The road continues through Mingary towards Kilchoan, sheltered under Beinn Hiant, Ardnamurchan’s largest mountain, before winding towards Ardnamurchan Point. The lighthouse, built like an Egyptian obelisk by Alan Stevenson in the early part of the 19th century, has a visitor’s centre, tea room, an entertaining museum and the most staggering views across the Minch towards the Isle of Coll and the Hebrides. People come here to watch the whales and have their hair parted in the wind.

If you’ve come this far and it’s a fine day, you must go to Sanna Bay too. There’s a turning to Sanna Bay about two miles before you reach the lighthouse - so you need to backtrack. The beach is of fine white shell sand and the sea is genuine turquoise. You park next to the sand dunes and it’s great for swimming, kite-flying, rock pools, seal-tickling and horsing about.

wild boar


Up from the little road by the house is a ’bigger’ road that takes you to Lochaline about 18 miles away. Stop at Artornish Estate to see the amazing estate gardens before catching a ferry to Fishnish on the Isle of Mull. The car ferry takes 15 minutes to cross the Sound of Mull where you have Tobermory and Balamory to discover, or you can take an onward journey to the neighbouring Isle of Iona.
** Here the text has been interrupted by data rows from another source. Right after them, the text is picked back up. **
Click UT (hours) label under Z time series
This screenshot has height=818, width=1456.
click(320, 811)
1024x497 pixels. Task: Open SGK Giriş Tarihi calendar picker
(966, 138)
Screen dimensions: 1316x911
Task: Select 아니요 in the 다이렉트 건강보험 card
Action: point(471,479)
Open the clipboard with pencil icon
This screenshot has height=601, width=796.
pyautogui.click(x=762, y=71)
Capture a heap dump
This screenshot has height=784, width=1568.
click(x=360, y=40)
Then there’s the rest of Morvern with one or two reasonable beaches on the Loch Linnhe side and a massive area to walk, stalk and fish.

Fort William

This is the main town about 25 miles away - ’The Fort’ as it is known locally - where you can do a ’big shop’ at Morrisons supermarket and also get reasonably priced petrol, find decent butchers and a good street for other shopping. There’s a cinema, tourist centre and various attractions. Fort William is eight miles up Loch Linnhe after the five-minute ferry crossing at Corran. Ben Nevis and Glen Nevis are close neighbours of the town. There are direct rail links to Fort William from London, Crewe and other parts of England.